患者が右時点の後いかほどの期間生存し得たかは、損害の額の算定に当たって考慮されるべき事由であり、因果関係の判断を直ちに左右しない。
 本件では、Yが適切な検査を行っていたならば、昭和61年1月の時点で外科的切除術の実施も可能な程度の肝細胞癌を発見しえた。
 肝細胞癌が昭和61年1月に発見されていれば、当時の医療水準に応じた通常の診療行為を受けることにより、同年7月27日の時点でなお生存していたであろうことを是認しうる高度の蓋然性が認められる。
 よって、因果関係が認められる。

 最高裁はまず、不作為の場合の因果関係も作為の場合と同様に、行為(不作為)が結果を招来した「高度の蓋然性の証明」により判断されることを示しました。
 そして、証明すべき対象を、「死亡時点における生存」と設定しました。
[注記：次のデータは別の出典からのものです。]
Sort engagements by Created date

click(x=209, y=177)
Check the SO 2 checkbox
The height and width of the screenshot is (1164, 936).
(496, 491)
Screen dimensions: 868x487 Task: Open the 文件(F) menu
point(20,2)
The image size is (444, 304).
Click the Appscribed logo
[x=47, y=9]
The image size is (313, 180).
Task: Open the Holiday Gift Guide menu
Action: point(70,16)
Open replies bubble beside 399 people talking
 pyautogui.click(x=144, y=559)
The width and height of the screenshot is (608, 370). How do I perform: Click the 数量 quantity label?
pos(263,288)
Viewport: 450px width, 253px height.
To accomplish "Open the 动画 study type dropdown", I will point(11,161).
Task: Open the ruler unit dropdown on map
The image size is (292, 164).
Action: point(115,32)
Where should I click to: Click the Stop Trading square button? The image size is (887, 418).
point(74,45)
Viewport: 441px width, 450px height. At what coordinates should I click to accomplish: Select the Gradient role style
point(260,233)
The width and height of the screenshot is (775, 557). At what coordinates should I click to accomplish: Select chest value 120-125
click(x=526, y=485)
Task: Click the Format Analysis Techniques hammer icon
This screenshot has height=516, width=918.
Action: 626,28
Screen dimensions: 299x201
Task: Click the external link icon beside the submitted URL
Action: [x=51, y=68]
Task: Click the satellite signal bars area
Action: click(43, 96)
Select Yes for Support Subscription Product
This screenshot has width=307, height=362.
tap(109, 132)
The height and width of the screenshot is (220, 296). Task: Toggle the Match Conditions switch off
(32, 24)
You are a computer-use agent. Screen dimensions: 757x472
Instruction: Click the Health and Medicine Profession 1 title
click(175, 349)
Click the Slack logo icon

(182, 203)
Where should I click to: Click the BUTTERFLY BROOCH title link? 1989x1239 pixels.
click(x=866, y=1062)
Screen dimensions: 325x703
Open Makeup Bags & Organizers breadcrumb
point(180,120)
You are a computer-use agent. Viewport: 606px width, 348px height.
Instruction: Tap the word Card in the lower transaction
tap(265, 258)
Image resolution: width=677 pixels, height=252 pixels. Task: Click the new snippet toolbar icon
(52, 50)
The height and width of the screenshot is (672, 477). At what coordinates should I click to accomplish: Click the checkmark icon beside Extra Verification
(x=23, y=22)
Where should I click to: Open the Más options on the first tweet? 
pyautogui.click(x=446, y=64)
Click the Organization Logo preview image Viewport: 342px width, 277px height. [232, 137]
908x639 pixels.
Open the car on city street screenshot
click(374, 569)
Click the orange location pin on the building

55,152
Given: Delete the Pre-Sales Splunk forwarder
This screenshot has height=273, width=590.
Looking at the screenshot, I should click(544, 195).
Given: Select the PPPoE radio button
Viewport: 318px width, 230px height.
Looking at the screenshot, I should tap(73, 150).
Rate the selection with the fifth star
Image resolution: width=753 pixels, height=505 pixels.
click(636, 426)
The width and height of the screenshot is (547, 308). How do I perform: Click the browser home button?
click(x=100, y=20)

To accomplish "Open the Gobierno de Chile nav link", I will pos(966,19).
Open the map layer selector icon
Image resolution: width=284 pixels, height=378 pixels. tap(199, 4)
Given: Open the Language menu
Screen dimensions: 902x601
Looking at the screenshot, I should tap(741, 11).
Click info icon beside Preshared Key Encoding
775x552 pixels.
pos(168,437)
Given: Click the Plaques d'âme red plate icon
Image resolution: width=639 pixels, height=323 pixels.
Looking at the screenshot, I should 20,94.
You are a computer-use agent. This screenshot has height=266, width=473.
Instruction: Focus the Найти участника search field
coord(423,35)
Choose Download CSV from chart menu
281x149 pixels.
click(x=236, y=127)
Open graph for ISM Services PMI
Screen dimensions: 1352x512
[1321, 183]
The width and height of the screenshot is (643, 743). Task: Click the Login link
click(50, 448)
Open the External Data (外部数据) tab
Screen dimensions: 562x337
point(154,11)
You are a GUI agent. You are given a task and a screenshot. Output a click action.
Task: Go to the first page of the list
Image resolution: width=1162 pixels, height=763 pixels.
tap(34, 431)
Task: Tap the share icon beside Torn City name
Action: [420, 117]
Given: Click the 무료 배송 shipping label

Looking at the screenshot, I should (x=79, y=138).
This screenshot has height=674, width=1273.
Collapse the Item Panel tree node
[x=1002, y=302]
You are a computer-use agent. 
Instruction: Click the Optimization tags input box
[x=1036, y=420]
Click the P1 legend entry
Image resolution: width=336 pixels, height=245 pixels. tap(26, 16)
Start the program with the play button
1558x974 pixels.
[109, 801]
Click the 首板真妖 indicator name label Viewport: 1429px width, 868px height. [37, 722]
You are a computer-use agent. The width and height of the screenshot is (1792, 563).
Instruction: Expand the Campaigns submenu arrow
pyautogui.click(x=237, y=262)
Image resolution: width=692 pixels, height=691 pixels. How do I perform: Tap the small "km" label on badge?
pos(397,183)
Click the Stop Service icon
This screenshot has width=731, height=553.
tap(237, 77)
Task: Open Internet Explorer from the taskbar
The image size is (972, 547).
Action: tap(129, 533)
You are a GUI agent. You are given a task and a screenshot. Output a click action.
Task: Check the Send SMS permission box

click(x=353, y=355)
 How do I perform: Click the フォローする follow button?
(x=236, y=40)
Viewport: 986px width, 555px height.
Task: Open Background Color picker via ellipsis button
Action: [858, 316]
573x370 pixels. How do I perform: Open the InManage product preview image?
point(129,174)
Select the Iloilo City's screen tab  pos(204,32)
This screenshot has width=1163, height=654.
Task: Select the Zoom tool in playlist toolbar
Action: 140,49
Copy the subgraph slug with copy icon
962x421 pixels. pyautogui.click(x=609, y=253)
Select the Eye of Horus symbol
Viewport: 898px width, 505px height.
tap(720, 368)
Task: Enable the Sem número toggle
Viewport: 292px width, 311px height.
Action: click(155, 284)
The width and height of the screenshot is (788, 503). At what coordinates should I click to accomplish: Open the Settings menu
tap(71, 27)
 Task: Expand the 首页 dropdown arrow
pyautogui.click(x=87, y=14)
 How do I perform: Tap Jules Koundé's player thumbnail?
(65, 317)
死亡時点以降の生存期間の証明を必要とする立場から因果関係を否定した原審よりも、患者側の因果関係の立証の負担を軽減する判断といえます。
 とはいえ、「死亡時点における生存」の証明も困難なものであることには変わりありません。本件では、適切な検査によりある特定の時点で肝細胞癌を発見しえたこと、その時点で延命につながる有効な治療法が存在したという事情から、「死亡時点における生存」の高度の蓋然性が肯定されています。